[What the task requires] Reword the records below by changing every "At what coordinates should I click to accomplish" to "Which point should I click to carry out", leaving all else unchanged.

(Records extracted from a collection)
==============================
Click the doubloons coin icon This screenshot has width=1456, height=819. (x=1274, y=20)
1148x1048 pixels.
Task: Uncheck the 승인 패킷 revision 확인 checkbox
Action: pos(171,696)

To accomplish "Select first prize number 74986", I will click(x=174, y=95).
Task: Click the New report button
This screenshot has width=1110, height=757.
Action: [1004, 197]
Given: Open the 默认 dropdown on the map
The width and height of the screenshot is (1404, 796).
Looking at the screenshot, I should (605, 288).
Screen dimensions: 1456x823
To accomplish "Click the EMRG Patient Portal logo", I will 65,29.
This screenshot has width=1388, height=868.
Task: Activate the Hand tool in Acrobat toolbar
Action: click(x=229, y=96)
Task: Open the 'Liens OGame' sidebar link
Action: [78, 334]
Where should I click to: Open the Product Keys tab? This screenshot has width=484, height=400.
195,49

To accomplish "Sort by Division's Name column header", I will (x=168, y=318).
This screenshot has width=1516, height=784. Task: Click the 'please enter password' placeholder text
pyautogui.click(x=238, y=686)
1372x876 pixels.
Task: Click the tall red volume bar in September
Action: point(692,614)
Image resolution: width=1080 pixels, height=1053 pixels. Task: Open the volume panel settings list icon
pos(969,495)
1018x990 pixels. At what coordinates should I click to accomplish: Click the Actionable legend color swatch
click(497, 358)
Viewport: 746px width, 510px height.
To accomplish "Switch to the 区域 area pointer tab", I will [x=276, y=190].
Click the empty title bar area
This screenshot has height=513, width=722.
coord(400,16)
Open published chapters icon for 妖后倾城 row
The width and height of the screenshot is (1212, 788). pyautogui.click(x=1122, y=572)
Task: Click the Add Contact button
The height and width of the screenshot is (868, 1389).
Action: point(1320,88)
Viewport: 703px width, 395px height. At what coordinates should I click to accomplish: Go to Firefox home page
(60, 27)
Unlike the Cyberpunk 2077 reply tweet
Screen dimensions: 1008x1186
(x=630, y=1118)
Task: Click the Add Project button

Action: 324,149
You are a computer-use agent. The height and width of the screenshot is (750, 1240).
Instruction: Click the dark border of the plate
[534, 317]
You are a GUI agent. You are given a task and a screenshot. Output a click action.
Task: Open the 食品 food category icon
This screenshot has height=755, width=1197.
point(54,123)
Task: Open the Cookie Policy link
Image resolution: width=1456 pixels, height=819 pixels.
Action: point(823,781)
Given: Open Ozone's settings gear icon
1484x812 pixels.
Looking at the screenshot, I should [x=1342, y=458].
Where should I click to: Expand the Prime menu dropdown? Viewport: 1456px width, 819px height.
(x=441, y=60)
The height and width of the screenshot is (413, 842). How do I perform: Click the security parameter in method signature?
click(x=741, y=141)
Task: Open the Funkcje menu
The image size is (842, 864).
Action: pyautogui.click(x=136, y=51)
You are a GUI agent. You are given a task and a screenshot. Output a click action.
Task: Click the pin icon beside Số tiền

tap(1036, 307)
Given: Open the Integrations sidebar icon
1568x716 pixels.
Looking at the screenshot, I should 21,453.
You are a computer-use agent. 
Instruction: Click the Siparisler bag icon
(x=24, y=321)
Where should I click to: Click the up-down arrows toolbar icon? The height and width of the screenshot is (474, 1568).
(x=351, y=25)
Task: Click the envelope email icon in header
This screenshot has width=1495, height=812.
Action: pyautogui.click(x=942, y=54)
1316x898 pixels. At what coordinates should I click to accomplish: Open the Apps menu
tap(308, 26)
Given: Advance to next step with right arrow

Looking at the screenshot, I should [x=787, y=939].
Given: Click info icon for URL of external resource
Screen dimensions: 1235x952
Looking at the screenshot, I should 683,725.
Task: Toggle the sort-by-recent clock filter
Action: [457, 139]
==============================
[Worked solution]
Click the doubloons coin icon This screenshot has width=1456, height=819. (x=1274, y=20)
1148x1048 pixels.
Task: Uncheck the 승인 패킷 revision 확인 checkbox
Action: pos(171,696)

To accomplish "Select first prize number 74986", I will click(x=174, y=95).
Task: Click the New report button
This screenshot has width=1110, height=757.
Action: [1004, 197]
Given: Open the 默认 dropdown on the map
The width and height of the screenshot is (1404, 796).
Looking at the screenshot, I should (605, 288).
Screen dimensions: 1456x823
To accomplish "Click the EMRG Patient Portal logo", I will 65,29.
This screenshot has width=1388, height=868.
Task: Activate the Hand tool in Acrobat toolbar
Action: click(x=229, y=96)
Task: Open the 'Liens OGame' sidebar link
Action: [78, 334]
Where should I click to: Open the Product Keys tab? This screenshot has width=484, height=400.
195,49

To accomplish "Sort by Division's Name column header", I will (x=168, y=318).
This screenshot has width=1516, height=784. Task: Click the 'please enter password' placeholder text
pyautogui.click(x=238, y=686)
1372x876 pixels.
Task: Click the tall red volume bar in September
Action: point(692,614)
Image resolution: width=1080 pixels, height=1053 pixels. Task: Open the volume panel settings list icon
pos(969,495)
1018x990 pixels. Which point should I click to carry out: Click the Actionable legend color swatch
click(497, 358)
Viewport: 746px width, 510px height.
To accomplish "Switch to the 区域 area pointer tab", I will [x=276, y=190].
Click the empty title bar area
This screenshot has height=513, width=722.
coord(400,16)
Open published chapters icon for 妖后倾城 row
The width and height of the screenshot is (1212, 788). pyautogui.click(x=1122, y=572)
Task: Click the Add Contact button
The height and width of the screenshot is (868, 1389).
Action: point(1320,88)
Viewport: 703px width, 395px height. Which point should I click to carry out: Go to Firefox home page
(60, 27)
Unlike the Cyberpunk 2077 reply tweet
Screen dimensions: 1008x1186
(x=630, y=1118)
Task: Click the Add Project button

Action: 324,149
You are a computer-use agent. The height and width of the screenshot is (750, 1240).
Instruction: Click the dark border of the plate
[534, 317]
You are a GUI agent. You are given a task and a screenshot. Output a click action.
Task: Open the 食品 food category icon
This screenshot has height=755, width=1197.
point(54,123)
Task: Open the Cookie Policy link
Image resolution: width=1456 pixels, height=819 pixels.
Action: point(823,781)
Given: Open Ozone's settings gear icon
1484x812 pixels.
Looking at the screenshot, I should [x=1342, y=458].
Where should I click to: Expand the Prime menu dropdown? Viewport: 1456px width, 819px height.
(x=441, y=60)
The height and width of the screenshot is (413, 842). How do I perform: Click the security parameter in method signature?
click(x=741, y=141)
Task: Open the Funkcje menu
The image size is (842, 864).
Action: pyautogui.click(x=136, y=51)
You are a GUI agent. You are given a task and a screenshot. Output a click action.
Task: Click the pin icon beside Số tiền

tap(1036, 307)
Given: Open the Integrations sidebar icon
1568x716 pixels.
Looking at the screenshot, I should 21,453.
You are a computer-use agent. 
Instruction: Click the Siparisler bag icon
(x=24, y=321)
Where should I click to: Click the up-down arrows toolbar icon? The height and width of the screenshot is (474, 1568).
(x=351, y=25)
Task: Click the envelope email icon in header
This screenshot has width=1495, height=812.
Action: pyautogui.click(x=942, y=54)
1316x898 pixels. Which point should I click to carry out: Open the Apps menu
tap(308, 26)
Given: Advance to next step with right arrow

Looking at the screenshot, I should [x=787, y=939].
Given: Click info icon for URL of external resource
Screen dimensions: 1235x952
Looking at the screenshot, I should 683,725.
Task: Toggle the sort-by-recent clock filter
Action: [457, 139]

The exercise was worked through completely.